Our Rating: 7/10
Aluna: Sentinel of the Shards is an action-adventure RPG. This is the dynasty warriors of action RPGs. It’s based on a popular comic book series called The World of Aluna and it was written by the folks that have worked on Assassin’s Creed and Batman Arkham Origins.
The game takes place in 16th century Spain. You’ll be playing as Aluna who is given a shard at a very young age by her mother, Pachamama. What Aluna doesn’t realize at first is that this shard is crucially significant and only a “piece” of the shard. Other fragments of it can be found all over the world.
This sends her on a larger quest to collect all of them and put them back together. Unfortunately for Aluna, there are evil forces at work who want to collect these shards as well. As a result, this game will feature a lot of real-time action combat. Throughout your adventure, you will come across some fantastic comic book-style cut scenes.
Aluna offers four different levels of difficulty to choose from. You can choose Story Mode at the start of the game, which is exactly what it sounds like.
Easy Mode has reduced amounts of the legendary loot that you can come across. The Normal Mode and then there is a Hard Mode if you want to challenge yourself further.
Controls, Weapons, and Armor
Even though you can assign a variety of skills to specific buttons, the controls aren’t overly complicated in this game. To use these different skills, press the face buttons, right trigger, and right bumper.
Of course, you’ve got your standard assault. The Health Potion button on the left trigger recharges over time. As a result, in this game, you will never run out of health potions. You will, however, have to wait for the timer to reset. With the d-pad, you can magnify the camera and access the map. The dodge roll on the right stick is possibly the most important control here.
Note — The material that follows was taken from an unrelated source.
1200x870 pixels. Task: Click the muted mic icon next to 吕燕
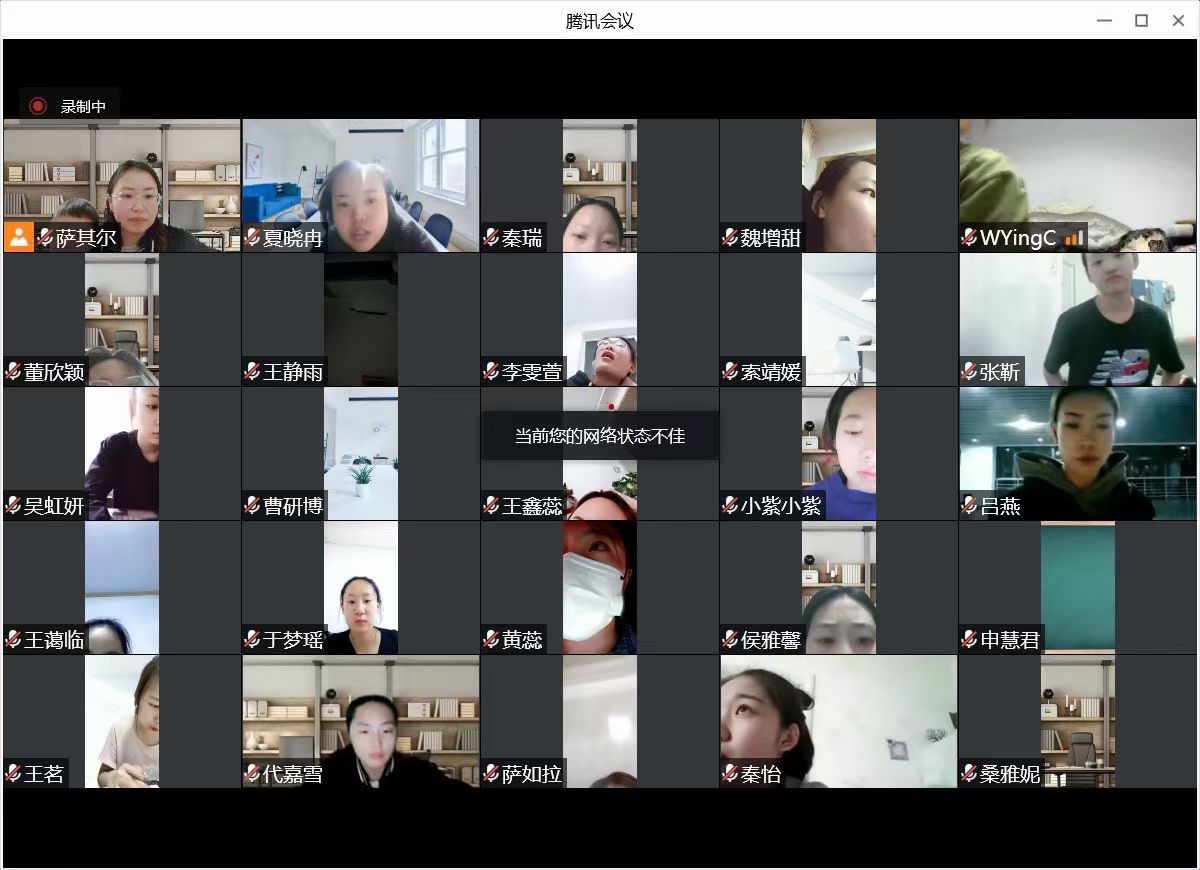[x=969, y=506]
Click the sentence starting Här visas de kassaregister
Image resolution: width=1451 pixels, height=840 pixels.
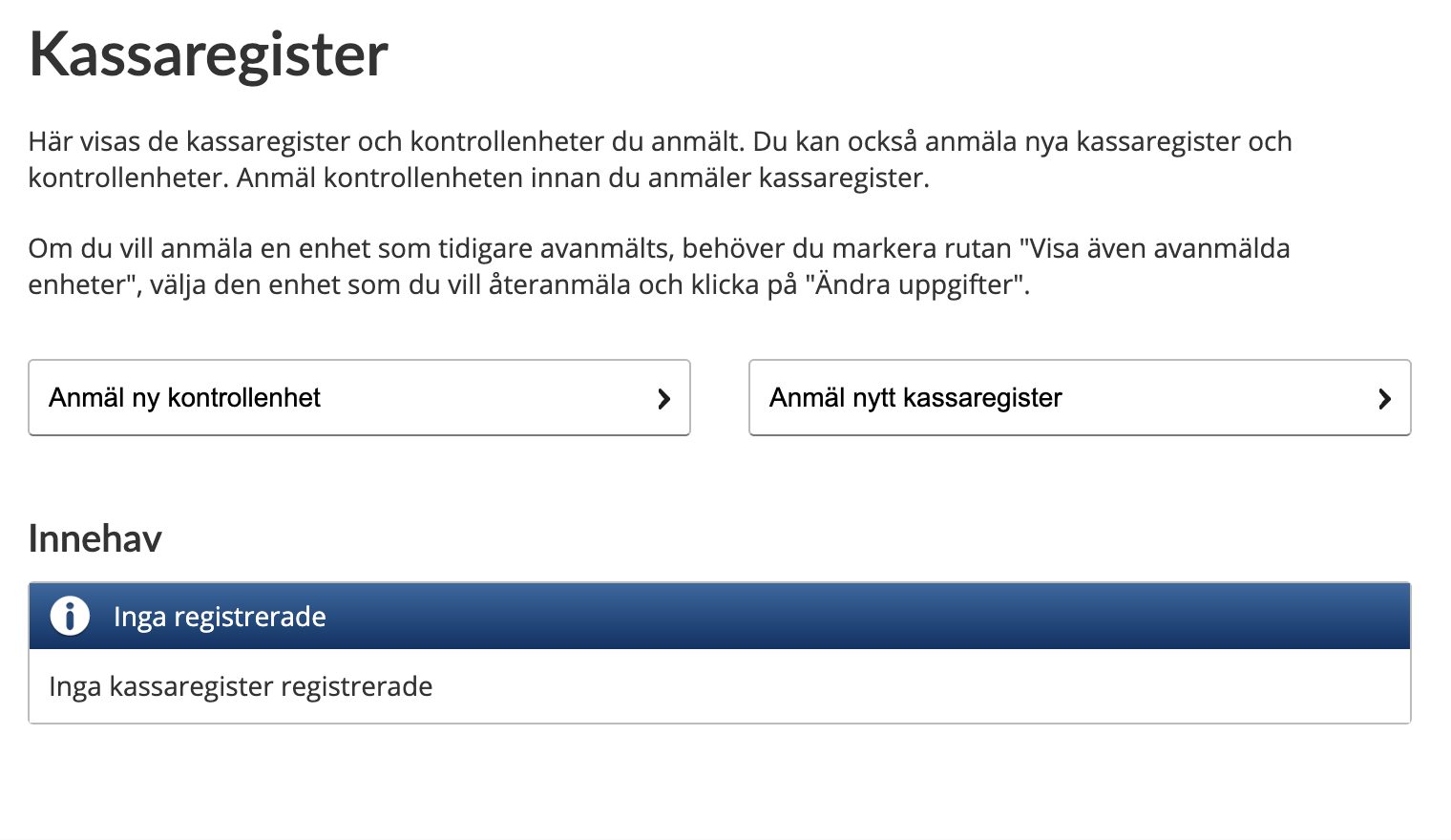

You’ll start with a simple torch to bash at your aggressors, but it won’t be long before you’re collecting loot from their bodies, and there’s a lot of it! This includes the armor and weapons that your character can use. Some of these weapons have a level requirement. As you level up, you’ll be able to equip some of the more powerful weapons.
Close-range combat isn’t particularly enjoyable. Many people would prefer to use ranged weapons such as rifles or throwing axes whenever possible. These were far more successful.
Overall, the combat in this game isn’t all that entertaining. It’s all about dodging, striking the enemy, dodging, striking the enemy, and repeating this cycle through long, drawn-out areas.
This game also has some of the worst AI I’ve ever seen in a game. At times, the enemies are either naive or downright cheap. They’ll band together and circle you when they’re desperate. Finally, getting your Aluna stuck because of the environment. It’s the only way they’ll be able to defeat you.
Some enemies, on the other hand, will use less expensive methods such as tying you up with a chain and then killing you. Or teleportation ground magics that appear beneath you with nothing you can do but take the hit. Collecting loot and upgrading your armor and weapons is fun, but it’s pointless if the combat is unpleasant.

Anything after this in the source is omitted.